AVS 52nd International Symposium
    Biomaterial Interfaces Tuesday Sessions
       Session BI1-TuA

Paper BI1-TuA5
Increasing Immunosensor Responses: from Antibody Fragments and 3D Substrates to Functionalized Nanoparticles

Tuesday, November 1, 2005, 3:20 pm, Room 311

Session: Sensors/Diagnostics
Presenter: K. Bonroy, IMEC and K.U. Leuven, Belgium
Authors: K. Bonroy, IMEC and K.U. Leuven, Belgium
F. Frederix, IMEC, Belgium
P. Cliquet, R.U. Gent, Belgium
G. Reekmans, IMEC, Belgium
H. Jans, IMEC, Belgium
T. Ghoos, IMEC, Belgium
R. De Palma, IMEC, Belgium
W. Laureyn, IMEC, Belgium
B. Goddeeris, K.U. Leuven and R.U. Gent, Belgium
P. Declerck, K.U. Leuven, Belgium
G. Borghs, IMEC, Belgium
Correspondent: Click to Email
Researchers are continuously seeking for new transduction principles and biosensor interfaces. Both the transducer and biochemical interface contribute to the sensor signal. However, over the years it became clear that a lot of these approaches lack sensitivity for some applications. In this paper we report on several modifications at the (bio)chemical interface in order to increase/tune the immunosensor signal.

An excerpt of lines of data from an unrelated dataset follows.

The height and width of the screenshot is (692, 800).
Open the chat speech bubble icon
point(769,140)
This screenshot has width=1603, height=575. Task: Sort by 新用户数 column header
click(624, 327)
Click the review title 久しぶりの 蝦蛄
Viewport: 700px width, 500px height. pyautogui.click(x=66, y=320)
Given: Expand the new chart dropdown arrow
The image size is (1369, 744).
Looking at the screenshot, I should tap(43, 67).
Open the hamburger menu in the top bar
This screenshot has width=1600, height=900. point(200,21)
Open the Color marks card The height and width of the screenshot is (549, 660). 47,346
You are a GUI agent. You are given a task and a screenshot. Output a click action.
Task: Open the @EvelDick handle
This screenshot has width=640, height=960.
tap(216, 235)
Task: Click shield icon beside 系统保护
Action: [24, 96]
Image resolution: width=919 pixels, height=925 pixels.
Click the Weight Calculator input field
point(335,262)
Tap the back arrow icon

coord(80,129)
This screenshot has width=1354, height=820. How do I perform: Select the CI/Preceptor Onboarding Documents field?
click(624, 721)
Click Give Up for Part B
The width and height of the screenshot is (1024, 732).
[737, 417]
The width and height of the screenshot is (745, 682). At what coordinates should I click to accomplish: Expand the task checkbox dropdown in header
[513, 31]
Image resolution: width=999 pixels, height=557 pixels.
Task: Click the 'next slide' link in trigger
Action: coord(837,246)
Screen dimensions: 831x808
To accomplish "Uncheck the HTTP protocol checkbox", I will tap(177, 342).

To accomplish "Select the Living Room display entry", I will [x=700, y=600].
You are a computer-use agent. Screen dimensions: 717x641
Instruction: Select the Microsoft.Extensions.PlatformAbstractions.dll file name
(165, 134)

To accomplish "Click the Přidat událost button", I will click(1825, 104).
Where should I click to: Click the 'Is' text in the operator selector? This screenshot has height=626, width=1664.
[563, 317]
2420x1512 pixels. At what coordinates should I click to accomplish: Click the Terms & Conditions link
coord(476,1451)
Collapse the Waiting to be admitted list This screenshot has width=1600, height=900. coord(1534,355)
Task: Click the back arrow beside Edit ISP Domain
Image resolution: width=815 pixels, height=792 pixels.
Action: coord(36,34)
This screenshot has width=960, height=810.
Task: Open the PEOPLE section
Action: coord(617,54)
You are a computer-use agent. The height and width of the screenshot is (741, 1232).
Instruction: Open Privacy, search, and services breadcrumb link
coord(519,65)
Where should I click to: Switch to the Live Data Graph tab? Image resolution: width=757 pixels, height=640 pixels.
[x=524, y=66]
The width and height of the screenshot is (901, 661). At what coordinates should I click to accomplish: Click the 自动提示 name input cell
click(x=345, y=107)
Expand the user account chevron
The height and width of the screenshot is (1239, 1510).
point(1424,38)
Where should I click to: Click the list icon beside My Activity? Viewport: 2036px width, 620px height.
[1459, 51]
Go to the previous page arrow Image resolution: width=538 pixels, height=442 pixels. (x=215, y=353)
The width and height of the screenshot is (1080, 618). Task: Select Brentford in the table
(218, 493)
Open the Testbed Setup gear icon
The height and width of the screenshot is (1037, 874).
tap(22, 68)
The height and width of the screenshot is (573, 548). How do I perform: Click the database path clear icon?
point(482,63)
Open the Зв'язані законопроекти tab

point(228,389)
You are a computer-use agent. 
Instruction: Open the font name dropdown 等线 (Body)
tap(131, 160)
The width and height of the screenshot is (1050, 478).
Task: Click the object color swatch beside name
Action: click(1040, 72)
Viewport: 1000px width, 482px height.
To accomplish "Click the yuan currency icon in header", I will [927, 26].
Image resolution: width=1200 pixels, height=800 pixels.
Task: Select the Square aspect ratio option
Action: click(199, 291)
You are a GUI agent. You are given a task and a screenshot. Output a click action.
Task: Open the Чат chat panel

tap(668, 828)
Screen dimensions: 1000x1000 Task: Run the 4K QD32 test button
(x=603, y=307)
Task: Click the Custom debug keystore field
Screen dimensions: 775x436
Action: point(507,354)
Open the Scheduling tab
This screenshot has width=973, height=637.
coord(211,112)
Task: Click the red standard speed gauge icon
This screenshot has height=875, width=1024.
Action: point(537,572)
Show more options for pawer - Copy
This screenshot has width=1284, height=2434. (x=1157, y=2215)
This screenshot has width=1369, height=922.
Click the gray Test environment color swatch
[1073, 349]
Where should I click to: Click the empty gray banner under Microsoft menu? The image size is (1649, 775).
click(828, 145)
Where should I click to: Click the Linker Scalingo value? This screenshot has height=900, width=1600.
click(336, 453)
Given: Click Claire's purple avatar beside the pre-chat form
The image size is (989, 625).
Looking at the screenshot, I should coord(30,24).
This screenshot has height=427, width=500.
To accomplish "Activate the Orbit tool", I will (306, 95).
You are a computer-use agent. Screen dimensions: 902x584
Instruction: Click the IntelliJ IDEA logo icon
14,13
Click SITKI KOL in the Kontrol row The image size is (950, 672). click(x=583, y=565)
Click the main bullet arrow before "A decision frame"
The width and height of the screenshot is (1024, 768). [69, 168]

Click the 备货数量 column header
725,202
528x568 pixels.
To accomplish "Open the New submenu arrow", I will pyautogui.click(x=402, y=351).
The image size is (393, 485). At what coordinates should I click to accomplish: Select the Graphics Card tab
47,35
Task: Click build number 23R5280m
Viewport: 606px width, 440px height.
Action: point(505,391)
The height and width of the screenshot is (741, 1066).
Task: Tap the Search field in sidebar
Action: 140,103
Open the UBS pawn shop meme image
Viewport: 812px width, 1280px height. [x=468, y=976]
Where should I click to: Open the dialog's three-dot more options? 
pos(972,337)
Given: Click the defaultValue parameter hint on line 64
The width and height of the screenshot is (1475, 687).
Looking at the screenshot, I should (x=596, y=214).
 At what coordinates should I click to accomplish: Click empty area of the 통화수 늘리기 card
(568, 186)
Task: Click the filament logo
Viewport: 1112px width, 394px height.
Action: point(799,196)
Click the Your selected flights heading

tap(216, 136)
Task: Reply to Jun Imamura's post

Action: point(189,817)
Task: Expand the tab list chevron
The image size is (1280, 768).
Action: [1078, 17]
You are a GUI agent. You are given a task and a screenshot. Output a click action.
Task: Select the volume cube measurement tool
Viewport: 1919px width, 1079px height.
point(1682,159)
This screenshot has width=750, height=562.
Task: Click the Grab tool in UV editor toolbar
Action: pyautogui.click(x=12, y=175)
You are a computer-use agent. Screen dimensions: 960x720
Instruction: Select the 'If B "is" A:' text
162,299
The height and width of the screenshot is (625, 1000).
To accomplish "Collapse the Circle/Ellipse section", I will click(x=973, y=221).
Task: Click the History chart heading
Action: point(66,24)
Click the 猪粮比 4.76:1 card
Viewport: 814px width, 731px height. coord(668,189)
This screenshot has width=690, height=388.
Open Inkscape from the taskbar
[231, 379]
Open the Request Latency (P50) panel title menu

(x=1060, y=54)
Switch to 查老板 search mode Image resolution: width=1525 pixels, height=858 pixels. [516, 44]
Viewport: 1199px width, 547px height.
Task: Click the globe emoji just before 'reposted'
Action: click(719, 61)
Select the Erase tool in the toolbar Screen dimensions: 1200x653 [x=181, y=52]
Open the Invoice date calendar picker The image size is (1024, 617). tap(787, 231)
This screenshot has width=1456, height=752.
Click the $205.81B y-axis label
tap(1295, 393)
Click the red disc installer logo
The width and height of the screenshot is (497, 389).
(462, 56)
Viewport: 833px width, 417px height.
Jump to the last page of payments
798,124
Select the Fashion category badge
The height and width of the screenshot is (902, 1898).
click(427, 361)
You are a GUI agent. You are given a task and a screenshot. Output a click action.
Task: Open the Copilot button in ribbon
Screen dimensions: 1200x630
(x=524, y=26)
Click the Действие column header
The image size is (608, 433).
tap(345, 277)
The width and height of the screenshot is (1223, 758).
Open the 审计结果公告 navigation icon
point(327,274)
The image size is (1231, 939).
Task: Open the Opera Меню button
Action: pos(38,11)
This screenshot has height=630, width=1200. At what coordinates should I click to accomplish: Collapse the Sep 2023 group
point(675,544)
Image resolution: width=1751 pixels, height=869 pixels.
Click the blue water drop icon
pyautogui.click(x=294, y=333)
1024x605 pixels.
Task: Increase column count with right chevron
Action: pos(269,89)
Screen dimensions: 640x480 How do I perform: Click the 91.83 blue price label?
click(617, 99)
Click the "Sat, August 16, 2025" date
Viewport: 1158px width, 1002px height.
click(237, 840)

Two important routes were investigated; the increase of the amount of active/well-oriented receptormolecules on the surface and the use of functional nanoparticles for signal amplification. In this paper we present some of our approaches to control the amount of immobilized molecules and to mitigate non specific adsorption of proteins. Different mixed thiol SAMs, indirect assay formats, immobilization methods, 3D nanoparticle films, 3D porous gold surfaces, and size-reduced receptormolecules such as ScFvs and Fab antibody fragments were optimized, characterized and their influences on the sensor response were evaluated. We will show that some of these modifications at the level of the interface can generate a considerable increase in the response of immunosensors such as SPR, QCM and electrochemical sensors. In addition, we also optimized some of the above-mentioned enhancement approaches towards one application i.e. antibiotic detection. Therefore, a new antibiotic modified disulfide was synthesized and evaluated on gold substrates and nanoparticles. The characterization and optimization was performed using XPS, SPR, IR, CA, CV and TEM. The antibiotic tailored surfaces and nanoparticles were also evaluated in the final biosensing application. In conclusion, we will show that (bio)chemical modifications of the immunosensor interface can be used to manipulate and control the final sensor signal. In addition, we will show that interface modifications could offer a platform from which application-specific sensitivity problems can partially be addressed.